What needs to be done » Reproduce the entries that follow precisely, setting aside any images.

[Stored data entries]
- - - - -

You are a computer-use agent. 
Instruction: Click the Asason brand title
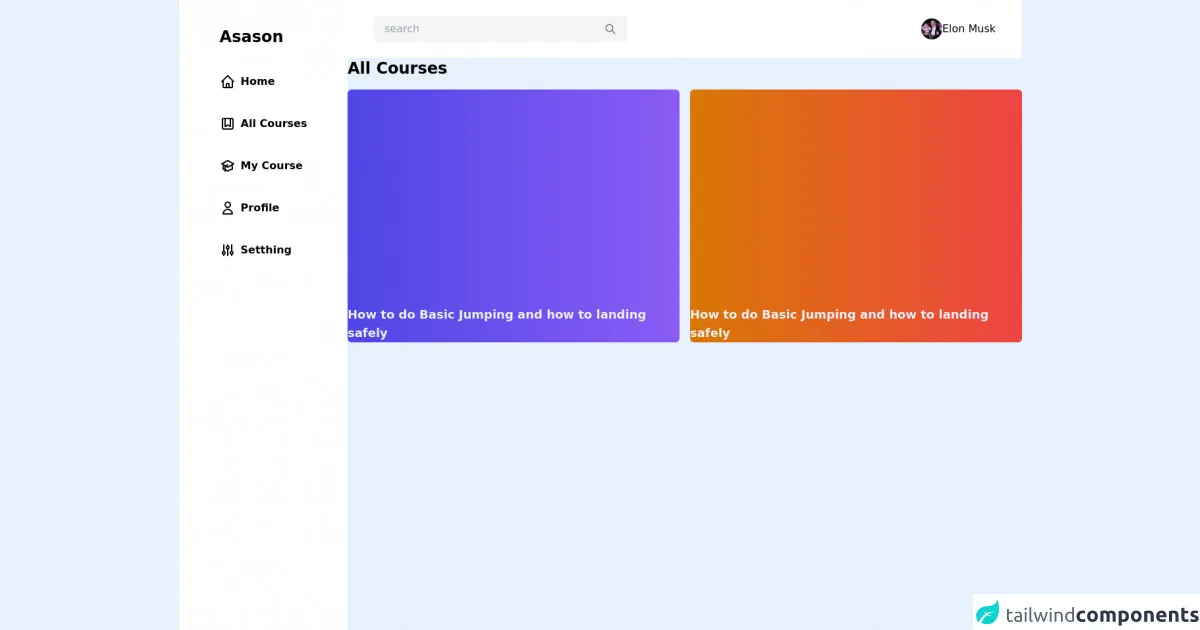coord(251,37)
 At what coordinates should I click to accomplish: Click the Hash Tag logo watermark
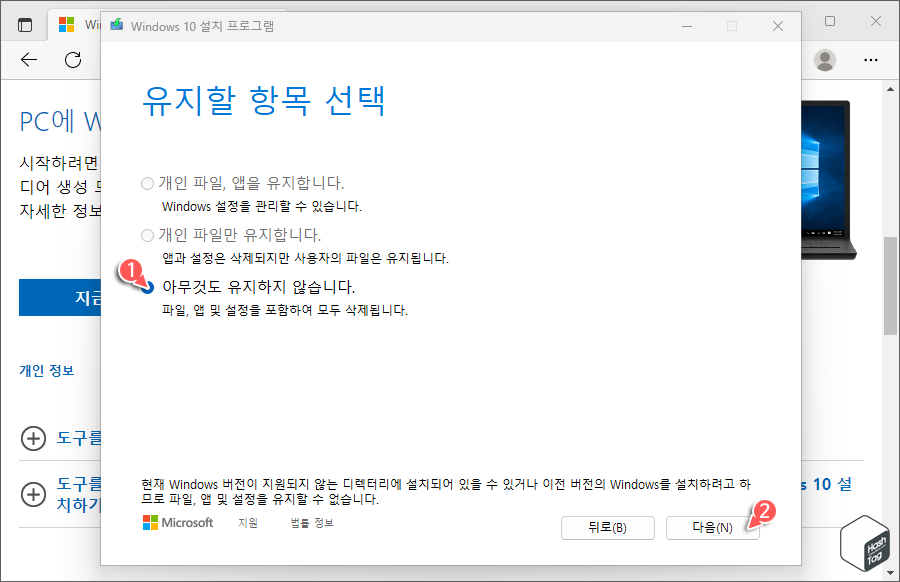(x=864, y=543)
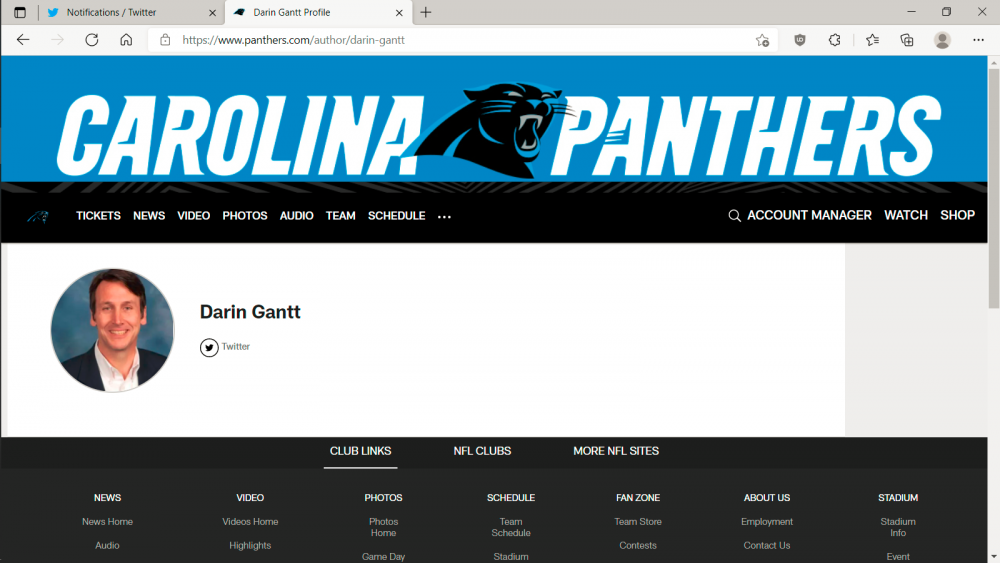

- - - - -

Task output »
You are a computer-use agent. 
Instruction: Click the Asason brand title
coord(251,37)
 At what coordinates should I click to accomplish: Click the Hash Tag logo watermark
(x=864, y=543)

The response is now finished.